12. What systems have been built on top of OBJ3?

    A partial (alphabetical) list includes the following:

    • Eqlog - a logic programming language, implemented by enriching OBJ3 with order sorted unification and backtracking. See [GoguenMeseguer86, GoguenMeseguer87-Eqlog, Diaconescu94, Cirstea95].
    • FOOPS - a declarative object oriented language built on top of OBJ3. See [GoguenMeseguer87-Foops, RapanottiSocorro92, Borba95, BorbaGoguen94a, BorbaGoguen94b, BorbaGoguen95, Cirstea95, GoguenSocorro95, GoguenWolfram91].
    • Kumo - a proof assistant for first order hidden logic, that also generates websites that document its proofs. See [Goguen99a, GoguenLinEtal98, GoguenMoriLin97].
    • OOZE - an object oriented version of Z built on top of FOOPS. See [AlencarGoguen91a, AlencarGoguen91b, AlencarGoguen92].
    • TOOR - a requirements management system built on top of FOOPS. See [PinheiroGoguen96-TOOR].
    • TRIM - an optimizing compiler for OBJ, proved correct using hidden algebra. See [Hamel94]. Beginning with OBJ3 version 2.xx, TRIM is now included in the distribution, thanks to Lutz Hamel.
    • 2OBJ - a theorem prover (for any user definable logic) built using OBJ3. See [GoguenStevensEtal92].
    • KTT - a logic for capturing reusable knowledge. A model for the KTT logic was originally implemented in OBJ3.

    Joseph Kiniry is compiling several of these packages into a new, supported software release.

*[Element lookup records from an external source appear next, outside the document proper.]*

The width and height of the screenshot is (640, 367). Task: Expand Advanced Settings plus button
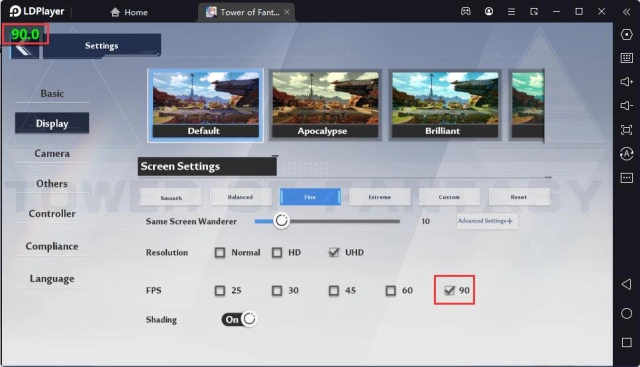487,221
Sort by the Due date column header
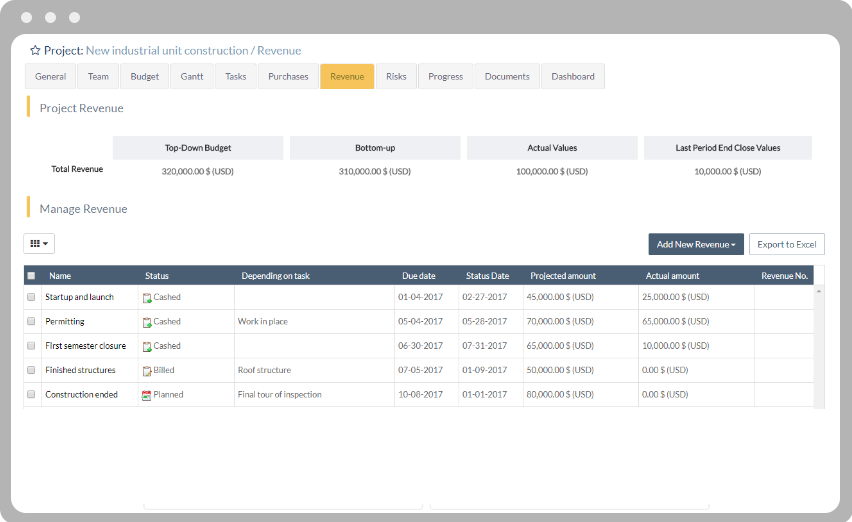The height and width of the screenshot is (522, 852). pyautogui.click(x=419, y=276)
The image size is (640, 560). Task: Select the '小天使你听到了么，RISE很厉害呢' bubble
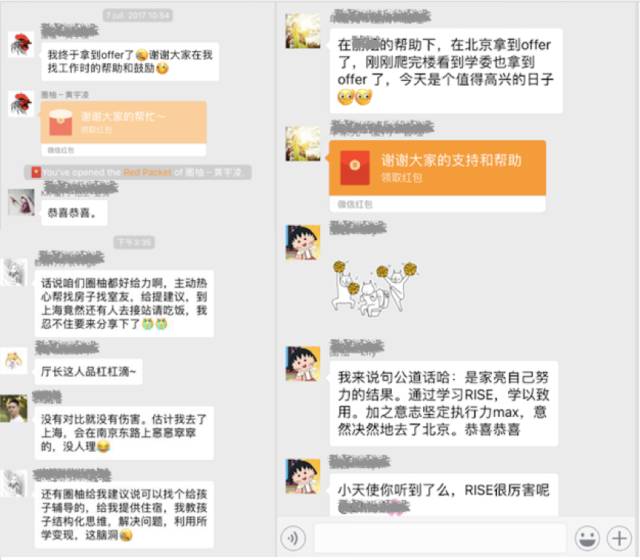[443, 494]
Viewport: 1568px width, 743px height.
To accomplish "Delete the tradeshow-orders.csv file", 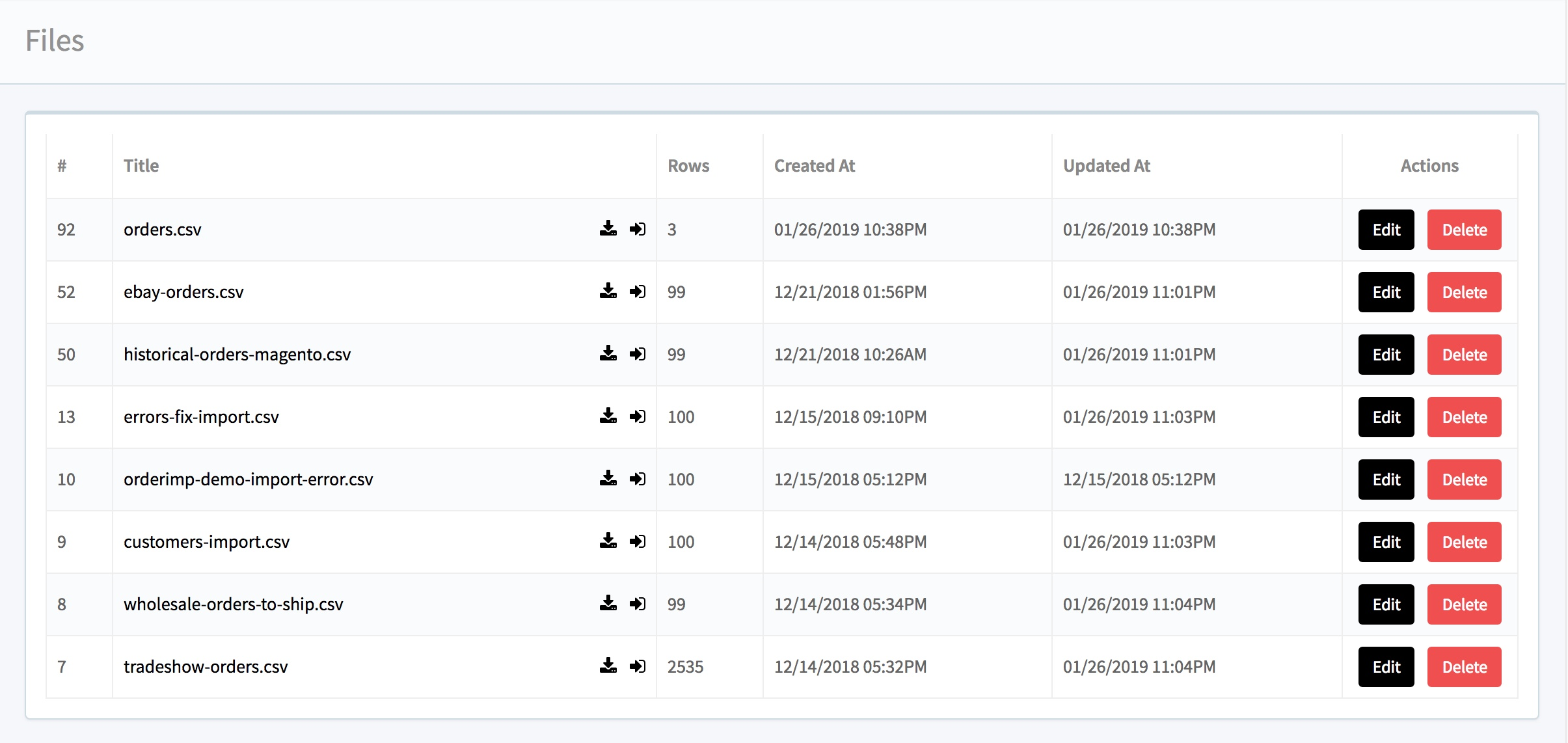I will (x=1464, y=667).
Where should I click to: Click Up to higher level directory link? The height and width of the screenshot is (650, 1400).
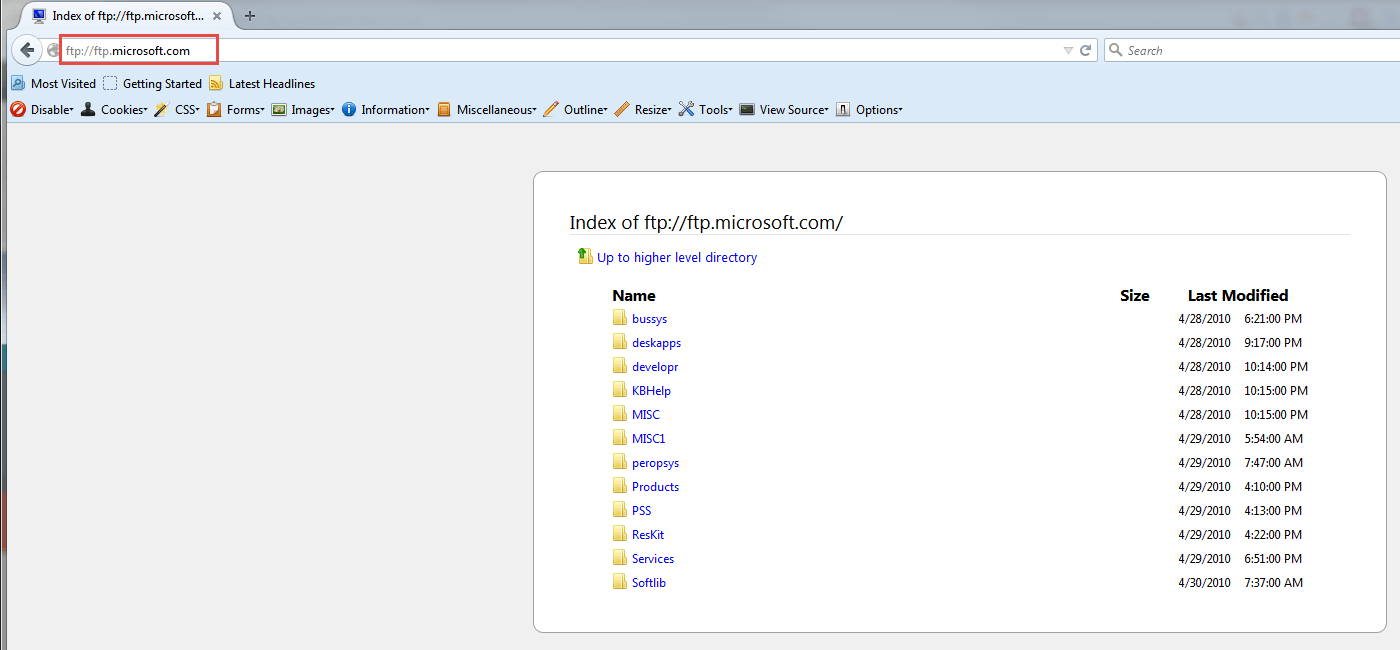[x=677, y=258]
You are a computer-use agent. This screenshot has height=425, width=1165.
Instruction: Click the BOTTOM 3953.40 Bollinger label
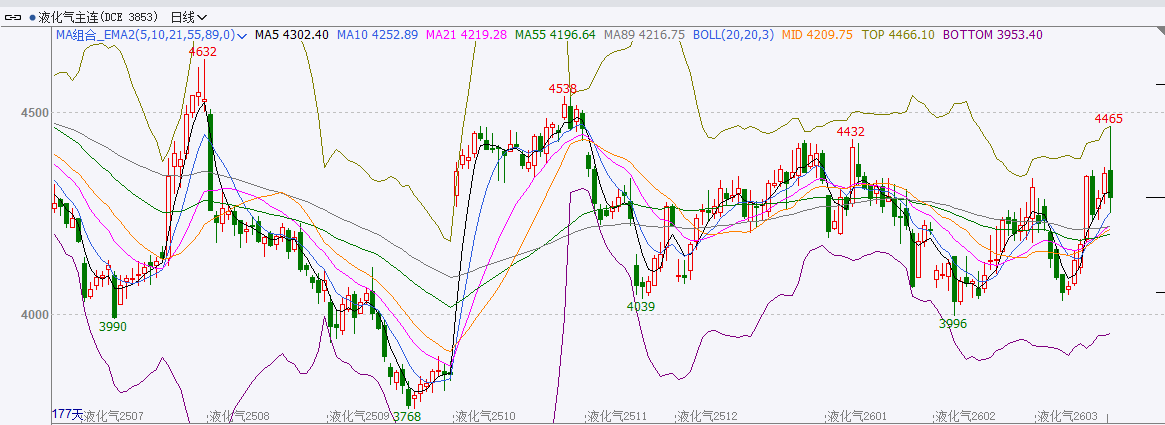tap(992, 35)
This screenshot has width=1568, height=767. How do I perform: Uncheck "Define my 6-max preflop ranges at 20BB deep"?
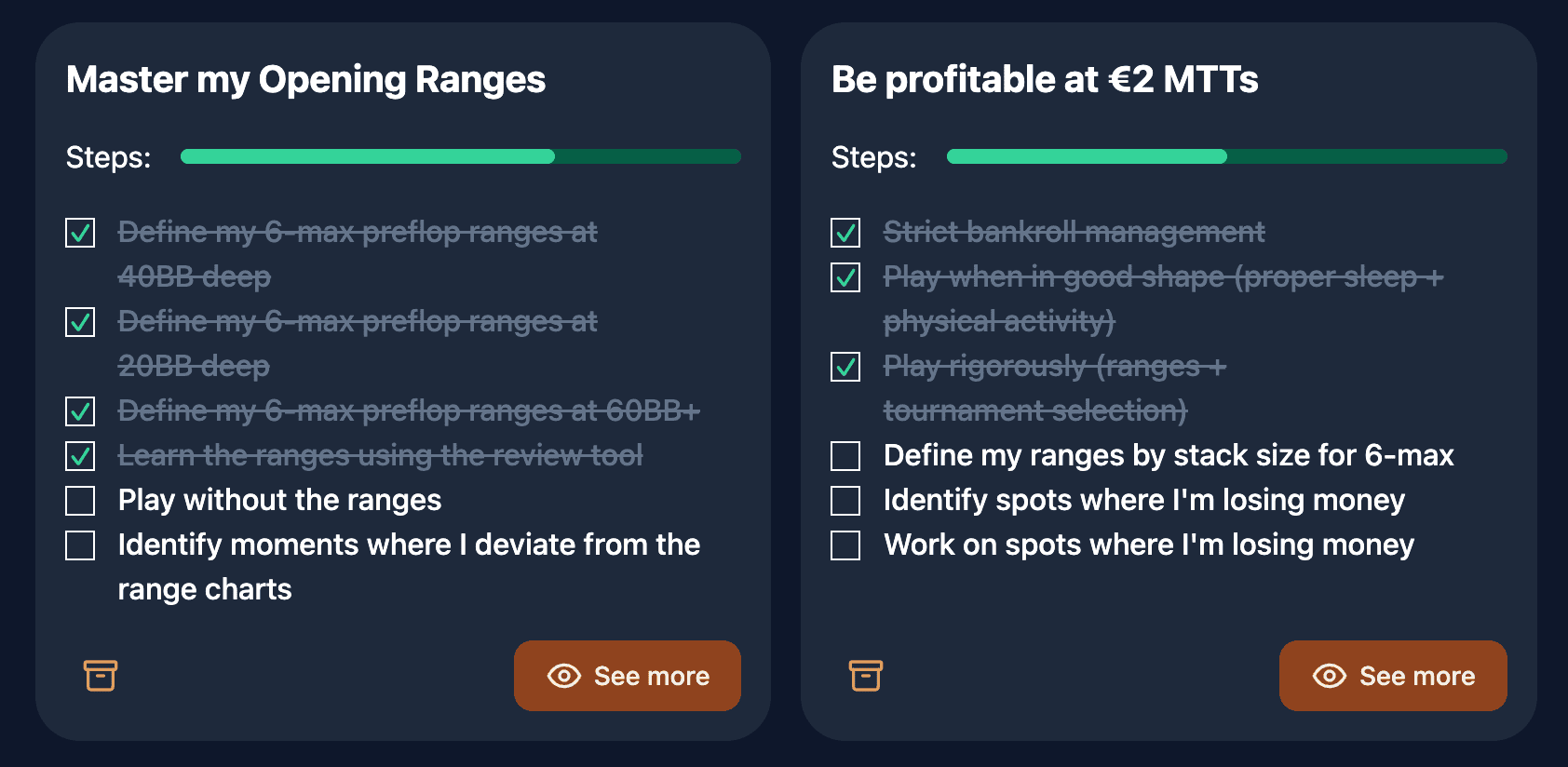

13. What systems/models/theories have been influenced by OBJ?

    A partial list includes the following:

    • CafeOBJ - CafeOBJ is a new generation algebraic specification language being developed in Japan with support from MITI through IPA (Japan). The CafeOBJ team is lead by Prof Prof. Kokichi Futatsugi, at JAIST (Japan), who is one of the original developers of OBJ2. CafeOBJ preserves the distinctive useful features of OBJ3, including mix-fix syntax, subtyping by ordered sorts, modules with parameterized programming, and it adds new logics and features to handle the object paradigm, including hidden algebra and rewriting logic, and their combinations with order sorted algebra. This multi-paradigm approach has an elegant mathematical semantics based on multiple institutions, due to Razvan Diaconescu. Some theorem proving capabilities are also supported.
    • OBJ is used in the Tatami project, which is developing the Kumo proof assistant and proof website generator. The project is now preparing Kumo to use the BOBJ system.
    • Maude - Maude incorporates most features of OBJ3, sometimes with small syntactic changes, and adds an implementation of rewriting logic, using a new and more powerful rewriting engine, and using the membership equational logic generalization of order sorted equational logic. The Computer Science Lab at SRI International has a Maude homepage; see also the SRI CSL rewriting logic homepage. Maude is particularly good for applications that involve logical reflection and meta-logical programming.
    • The module systems of Ada, ML, C++ and Lotos have all been influenced by the OBJ module system; Lotos also uses the initial algebra semantics that was pioneered by OBJ.

14. What is the state of research in Hidden Algebra?

    Hidden algebra and its implementation technology are evolving rapidly at this time. For the latest information on this and related topics, check Joseph Goguen's "What's New" link at the top of his homepage, and/or browse through his rather extended website. Kumo is a major focus for current research in the "Tatami" project.

15. What is the future of OBJ3?

    OBJ or its derivatives are currently being used for a number of active research projects including (partial list):

    • The above mentioned related projects: CafeOBJ, Tatami, and Kumo.
    • BOBJ is expected to become the next generation system used at UCSD, since it should eventually be fully upward compatible with OBJ3, it supports the most recent ideas in behavioral specification, computation, and verification, and it will be integrated with Kumo.